Longitudinal tau aggregation, atrophy, and cognitive decline in Alzheimer's disease

Abstract

INTRODUCTION

The independent contributions of baseline and longitudinal tau positron emission tomography (PET) and magnetic resonance imaging (MRI) to cognitive decline remain unclear.

METHODS

We included n = 761 amyloid-positive individuals from the Swedish BioFINDER-2 study with [¹⁸F]RO948-tau-PET, 3-Tesla structural-MRI, and cognition (n = 322 with longitudinal imaging data). Linear-mixed-models with random-intercepts and -slopes or linear-regressions were adjusted for age, sex, education, diagnosis, and other-imaging-modality.

RESULTS

Tau-PET showed stronger associations with cognitive decline than MRI, showing the strongest associations in a neocortical-composite-region with a cognitive composite (β = −0.25 ± 0.02, p < 0.001) for baseline and longitudinal tau-PET (β = −0.62 ± 0.05, p < 0.001). Baseline tau-PET explained the largest proportion of cognitive decline (54.0%–94.0%), with modest mediation effects for longitudinal tau-PET or MRI pathways (2.0%–15.0%).
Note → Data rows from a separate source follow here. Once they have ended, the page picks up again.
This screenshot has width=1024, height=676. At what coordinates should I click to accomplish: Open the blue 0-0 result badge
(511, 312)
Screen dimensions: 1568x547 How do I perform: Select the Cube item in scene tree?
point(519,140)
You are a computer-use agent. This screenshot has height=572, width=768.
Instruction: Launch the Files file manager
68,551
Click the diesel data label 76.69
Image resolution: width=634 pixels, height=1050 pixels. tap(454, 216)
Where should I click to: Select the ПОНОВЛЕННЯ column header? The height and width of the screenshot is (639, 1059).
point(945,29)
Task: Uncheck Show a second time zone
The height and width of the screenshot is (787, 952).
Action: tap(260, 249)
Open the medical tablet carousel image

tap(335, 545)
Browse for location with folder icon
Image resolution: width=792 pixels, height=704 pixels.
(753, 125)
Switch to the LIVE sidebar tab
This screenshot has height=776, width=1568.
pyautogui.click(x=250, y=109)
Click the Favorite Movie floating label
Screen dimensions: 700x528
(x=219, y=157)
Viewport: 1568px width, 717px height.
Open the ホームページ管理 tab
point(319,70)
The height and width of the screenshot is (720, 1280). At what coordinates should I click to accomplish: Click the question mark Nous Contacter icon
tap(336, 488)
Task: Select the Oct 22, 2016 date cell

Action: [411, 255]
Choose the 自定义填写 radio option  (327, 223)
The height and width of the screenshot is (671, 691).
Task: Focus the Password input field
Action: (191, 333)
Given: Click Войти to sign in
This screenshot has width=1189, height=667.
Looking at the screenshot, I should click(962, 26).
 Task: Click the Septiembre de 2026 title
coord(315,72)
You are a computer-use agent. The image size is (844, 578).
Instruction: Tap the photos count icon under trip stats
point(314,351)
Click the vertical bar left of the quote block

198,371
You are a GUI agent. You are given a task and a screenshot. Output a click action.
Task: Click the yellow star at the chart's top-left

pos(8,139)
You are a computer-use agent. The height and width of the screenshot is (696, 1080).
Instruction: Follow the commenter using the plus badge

Simulated reductions of tau-PET-slopes (up to 100%) were associated with marginally altered cognitive trajectories.

DISCUSSION

The strong associations between baseline tau-PET and longitudinal cognition, with marginal contributions of longitudinal tau-PET and MRI, emphasize the importance of baseline tau aggregates for prognostics and treatments in Alzheimer's disease (AD).

Highlights

• Baseline and longitudinal regional tau-PET uptake were more closely associated than structural MRI with longitudinal cognitive decline.
• Baseline tau-PET was a stronger determinant of longitudinal cognitive decline than longitudinal tau-PET.
• Simulated reductions of tau-PET accumulation showed limited alterations of cognitive trajectories, with potential implications for tau-targeting therapies.